Veriano de Souza Terto Jr., Diretor da ABIA (Associação Brasileira Interdisciplinar de aids)

“É muito importante que, nesse momento, uma celebridade como a Madonna, alguém que tem um alcance planetário como ela na grande mídia, possa falar da aids e mostrar a importância da aids, nem que seja para falar dos seus lutos, das suas mortes.
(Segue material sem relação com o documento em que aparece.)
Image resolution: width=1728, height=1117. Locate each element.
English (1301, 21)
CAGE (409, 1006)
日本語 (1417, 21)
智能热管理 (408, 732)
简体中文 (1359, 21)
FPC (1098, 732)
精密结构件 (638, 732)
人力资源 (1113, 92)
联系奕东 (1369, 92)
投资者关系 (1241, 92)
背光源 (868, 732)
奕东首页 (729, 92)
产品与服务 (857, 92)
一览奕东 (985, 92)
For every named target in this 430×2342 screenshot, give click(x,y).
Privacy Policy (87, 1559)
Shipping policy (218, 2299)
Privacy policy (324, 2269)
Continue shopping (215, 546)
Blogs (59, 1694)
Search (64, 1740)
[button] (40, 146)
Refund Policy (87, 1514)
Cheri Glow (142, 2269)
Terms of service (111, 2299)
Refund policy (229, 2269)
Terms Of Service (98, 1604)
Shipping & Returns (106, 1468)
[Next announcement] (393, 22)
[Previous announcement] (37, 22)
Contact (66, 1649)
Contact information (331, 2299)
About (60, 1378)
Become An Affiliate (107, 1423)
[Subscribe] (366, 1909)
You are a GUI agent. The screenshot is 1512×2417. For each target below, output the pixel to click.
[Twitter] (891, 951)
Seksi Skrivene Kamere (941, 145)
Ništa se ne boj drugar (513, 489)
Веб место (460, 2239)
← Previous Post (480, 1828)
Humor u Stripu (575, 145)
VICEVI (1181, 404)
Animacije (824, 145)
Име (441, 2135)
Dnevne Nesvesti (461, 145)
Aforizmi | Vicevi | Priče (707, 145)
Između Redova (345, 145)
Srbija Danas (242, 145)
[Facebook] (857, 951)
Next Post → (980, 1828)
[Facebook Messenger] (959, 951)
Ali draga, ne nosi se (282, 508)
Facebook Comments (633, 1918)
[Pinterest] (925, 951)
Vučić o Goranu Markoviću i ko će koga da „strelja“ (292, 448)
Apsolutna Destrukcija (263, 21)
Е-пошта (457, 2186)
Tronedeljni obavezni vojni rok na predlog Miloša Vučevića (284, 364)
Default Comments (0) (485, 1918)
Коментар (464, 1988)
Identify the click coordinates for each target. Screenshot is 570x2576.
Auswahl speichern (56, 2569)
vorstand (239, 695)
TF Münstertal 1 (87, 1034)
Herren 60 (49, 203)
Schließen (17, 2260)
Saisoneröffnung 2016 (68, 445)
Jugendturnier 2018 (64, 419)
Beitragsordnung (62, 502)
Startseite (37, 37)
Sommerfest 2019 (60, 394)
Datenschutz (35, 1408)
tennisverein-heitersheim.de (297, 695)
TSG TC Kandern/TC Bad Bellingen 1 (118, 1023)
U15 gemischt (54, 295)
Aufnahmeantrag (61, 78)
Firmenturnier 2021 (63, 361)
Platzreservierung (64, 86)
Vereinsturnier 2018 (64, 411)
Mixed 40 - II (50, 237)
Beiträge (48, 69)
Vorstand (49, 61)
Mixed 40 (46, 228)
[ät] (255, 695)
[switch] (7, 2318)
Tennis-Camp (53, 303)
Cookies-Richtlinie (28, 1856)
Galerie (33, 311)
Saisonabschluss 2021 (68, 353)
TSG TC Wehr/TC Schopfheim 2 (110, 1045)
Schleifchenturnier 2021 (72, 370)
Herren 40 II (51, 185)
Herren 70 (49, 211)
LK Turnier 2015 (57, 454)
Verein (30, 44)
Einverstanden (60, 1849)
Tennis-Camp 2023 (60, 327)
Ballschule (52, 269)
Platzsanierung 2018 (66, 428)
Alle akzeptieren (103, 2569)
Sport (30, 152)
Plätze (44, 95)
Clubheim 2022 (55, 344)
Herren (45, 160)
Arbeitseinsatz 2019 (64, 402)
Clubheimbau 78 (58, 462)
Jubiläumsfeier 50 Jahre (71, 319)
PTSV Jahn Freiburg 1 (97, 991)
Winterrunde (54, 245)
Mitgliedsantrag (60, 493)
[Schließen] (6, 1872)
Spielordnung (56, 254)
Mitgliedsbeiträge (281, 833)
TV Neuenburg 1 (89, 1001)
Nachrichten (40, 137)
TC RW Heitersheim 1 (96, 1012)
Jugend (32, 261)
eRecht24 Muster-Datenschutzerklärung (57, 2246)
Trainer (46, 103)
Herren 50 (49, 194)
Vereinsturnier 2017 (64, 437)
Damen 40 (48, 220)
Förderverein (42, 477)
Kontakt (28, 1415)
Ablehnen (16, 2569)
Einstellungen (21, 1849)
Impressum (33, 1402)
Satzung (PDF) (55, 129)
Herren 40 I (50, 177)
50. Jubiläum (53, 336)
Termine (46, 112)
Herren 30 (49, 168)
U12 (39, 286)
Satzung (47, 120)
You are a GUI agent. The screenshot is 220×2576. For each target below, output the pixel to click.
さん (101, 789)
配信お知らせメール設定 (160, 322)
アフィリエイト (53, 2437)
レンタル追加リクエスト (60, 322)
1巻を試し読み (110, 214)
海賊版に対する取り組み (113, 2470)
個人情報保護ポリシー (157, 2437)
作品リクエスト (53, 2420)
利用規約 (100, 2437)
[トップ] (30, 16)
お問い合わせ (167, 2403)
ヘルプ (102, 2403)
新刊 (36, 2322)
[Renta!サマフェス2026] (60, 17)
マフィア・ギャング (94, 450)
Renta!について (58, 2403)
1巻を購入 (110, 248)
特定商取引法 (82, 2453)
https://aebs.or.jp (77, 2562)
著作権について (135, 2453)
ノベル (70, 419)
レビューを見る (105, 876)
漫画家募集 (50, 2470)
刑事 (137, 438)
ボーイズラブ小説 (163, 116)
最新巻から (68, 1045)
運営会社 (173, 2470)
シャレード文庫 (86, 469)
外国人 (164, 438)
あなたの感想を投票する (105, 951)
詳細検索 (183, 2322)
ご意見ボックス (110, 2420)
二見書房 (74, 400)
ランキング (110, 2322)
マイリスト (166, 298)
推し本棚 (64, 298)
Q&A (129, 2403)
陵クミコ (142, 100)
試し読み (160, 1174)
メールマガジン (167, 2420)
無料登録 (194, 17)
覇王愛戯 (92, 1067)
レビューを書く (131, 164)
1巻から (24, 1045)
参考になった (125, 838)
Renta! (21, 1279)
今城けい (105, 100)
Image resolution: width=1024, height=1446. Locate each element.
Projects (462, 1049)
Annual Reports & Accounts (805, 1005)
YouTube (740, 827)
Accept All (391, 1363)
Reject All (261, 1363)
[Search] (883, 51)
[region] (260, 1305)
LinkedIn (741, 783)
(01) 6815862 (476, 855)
Nesse momento em que a doença parece ter perdido a sua excepcionalidade, já não parece chamar a mesma atenção de antes, parece ser um problema resolvido, vem uma pessoa como ela e traz esse impacto que a aids trouxe na vida dela, dos amigos, mas também na vida do planeta, na vida do mundo em geral.

“Além disso, ela trouxe essa questão de um luto, falou do impacto da falta, as contribuições que essas pessoas deram, como Betinho, como Keith Haring, tantos artistas que faleceram de Aids, escritores, acadêmicos, cientistas, enfim, toda uma gama de pessoas que tiveram suas vidas interrompidas. E celebrar isso nesse momento é também valorizar a vida e valorizar as contribuições dessas pessoas e reforçar a solidariedade. Quando a gente passa pela Covid com mais de 700 mil pessoas mortas e quase ninguém mais fala sobre isso, nem dos mortos da aids, é uma maneira de mostrar como a gente trata a vida nessa cultura, como é que a gente trata a vida do outro e a vida em geral, com desinteresse e sem dar tanta importância.”

Renata Souza, representante do Movimento Nacional das Cidadãs Positivas no Conselho Nacional de Saúde

“Eu fiquei muito impactada com a homenagem. Eu não esperava menos, afinal a Madonna é um ícone. Ela me deixou com o coração quentinho ao trazer para a pauta uma discussão que é tão importante, tão urgente ainda nos dias de hoje com tudo que nós passamos com tantas pessoas que aids já levou, já que os grandes recursos investidos para essa epidemia diminuíram muito e a nossa realidade é que as pessoas morrem hoje de violência, preconceito, medo e fome.

“Muitas vidas que foram levadas em decorrência do HIV, mas a gente percebe a nível nacional que o vírus não é mais a pauta do momento, por isso a gente precisa de pessoas que assim como a Madonna, que ocupam os espaços de liderança e fala.”